- **Reading passage**
------------------------------

ZynAddSubFX (also now called Zyn-Fusion) is a free and open-source software synthesizer for Linux, Mac OS X and Microsoft Windows. As of version 3, the completely new user interface is being released under proprietary terms with an open-source-eventually intention while the synthesis engine remains under the original GPL terms.

For sound generation it has three hybrid synth engines that combine additive, subtractive, Fourier and other synthesis methods. No external samples are used to produce the sound; everything is done by synthesis.
The synthesizer has effects like reverberation, echo, chorus, distortion, equalization and others, and supports microtonal tunings.

The original author of ZynAddSubFX is Romanian programmer Nasca Octavian Paul. The project was started in March 2002 and the first public version (1.0.0) was released on September 25, 2002. Since 2009, the new maintainer is Mark McCurry.

Sound generation
ZynAddSubFX combines several different methods of audio synthesis in order to create sounds: additive synthesis by the ADSynth engine, subtractive synthesis by the SUBSynth engine, and an original algorithm used to generate wavetables in the PADSynth engine.

------------------------------

- **Record set**
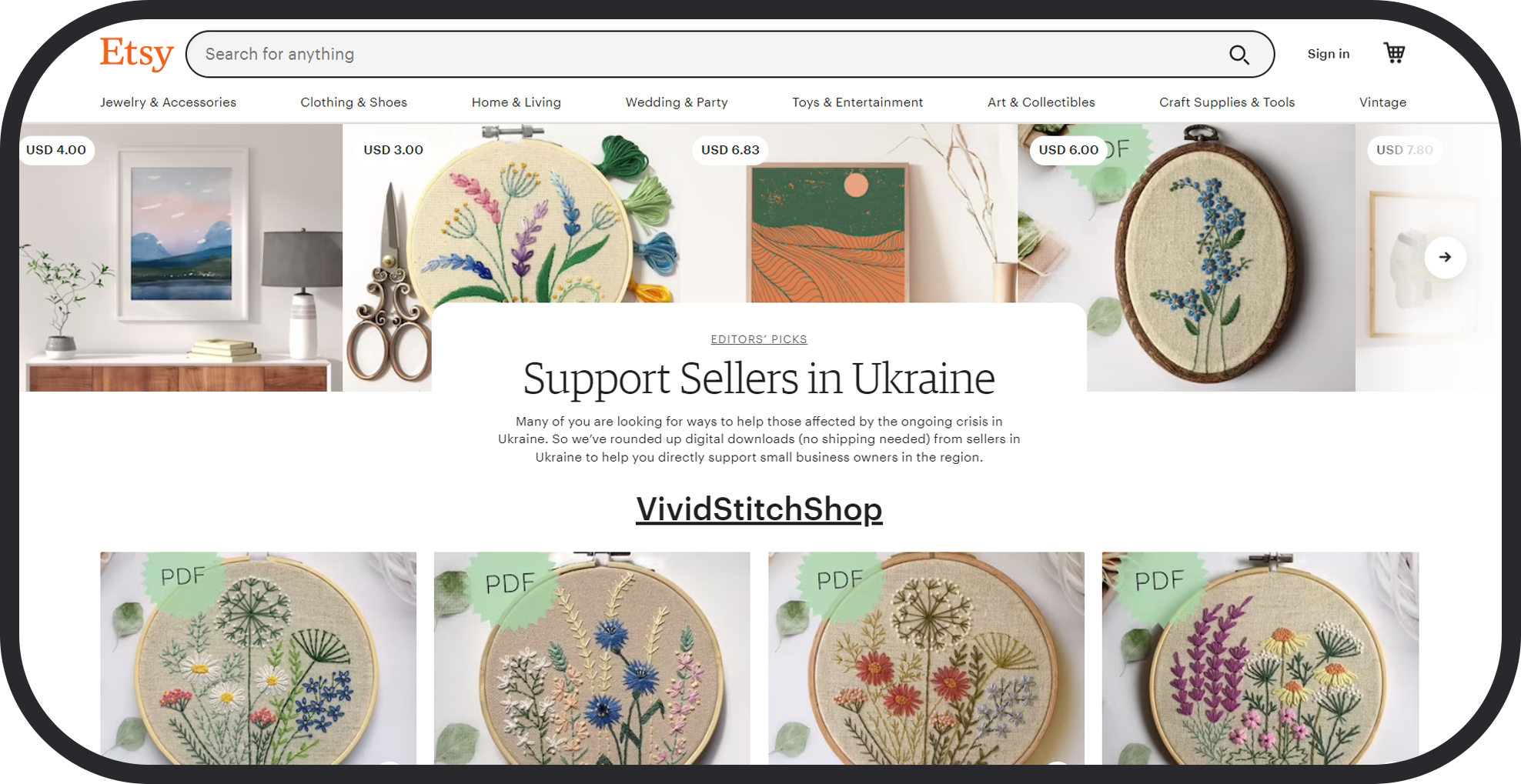Viewport: 1521px width, 784px height.
Task: Open Toys & Entertainment category
Action: click(857, 102)
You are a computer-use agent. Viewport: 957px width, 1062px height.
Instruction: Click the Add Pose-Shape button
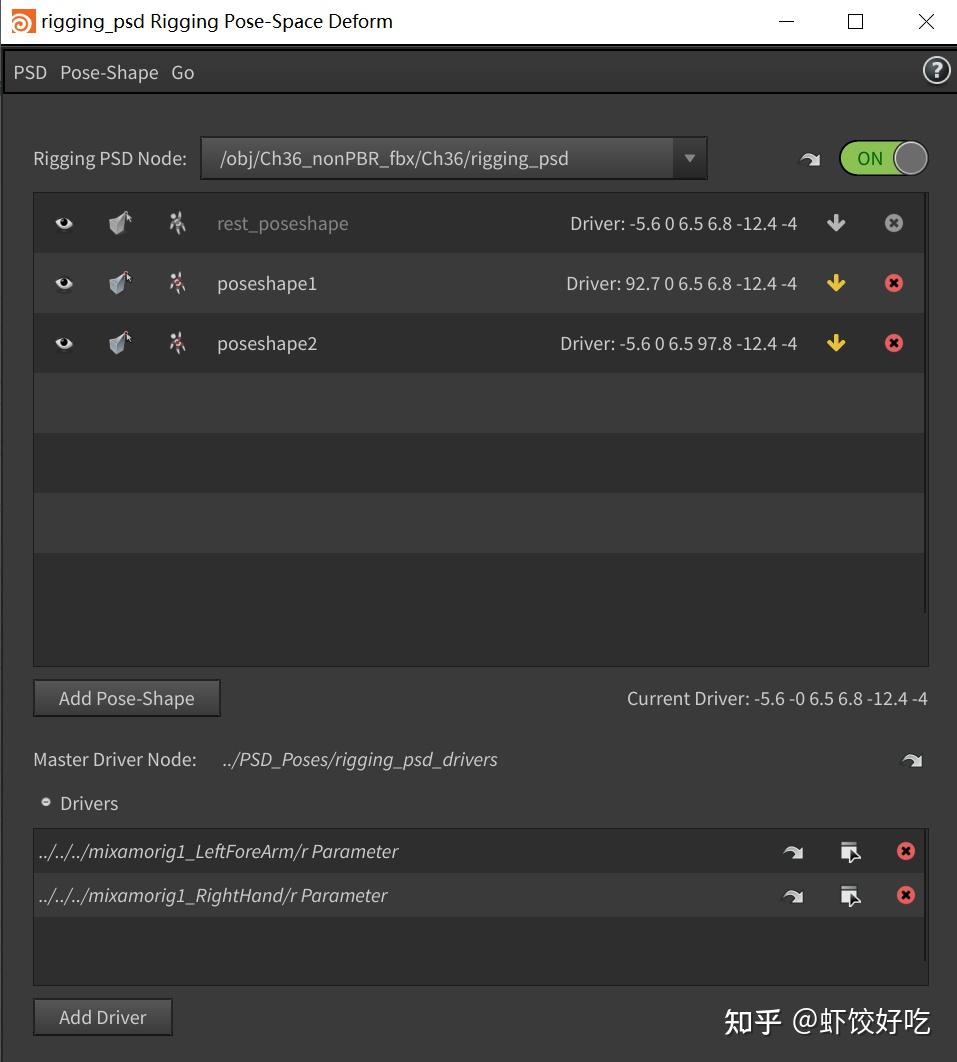(x=127, y=698)
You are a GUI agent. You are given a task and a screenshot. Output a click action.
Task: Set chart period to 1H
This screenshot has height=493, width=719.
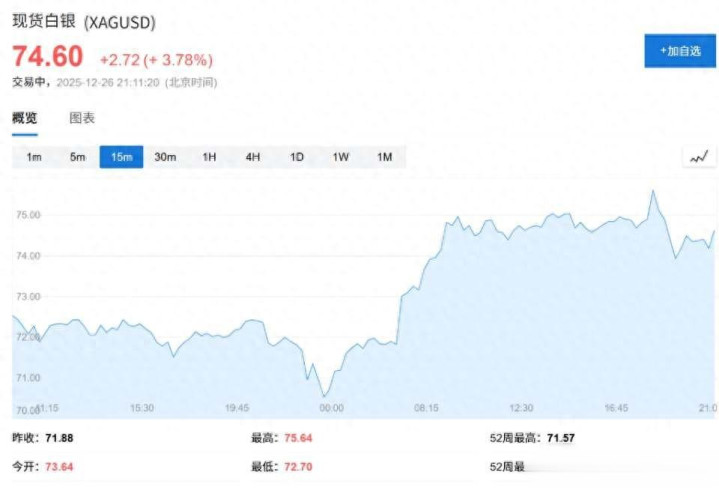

------------------------------

- **Problems to solve**
1. In the ZynAddSubFX text, who has maintained the project since 2009?
2. Reproduce the ZynAddSubFX text verbatim from "For sound generation" up to and including "done by synthesis.".
The rows are unrelated to the ZynAddSubFX text.

- **Responses per task**
1. Mark McCurry

2.
For sound generation it has three hybrid synth engines that combine additive, subtractive, Fourier and other synthesis methods. No external samples are used to produce the sound; everything is done by synthesis.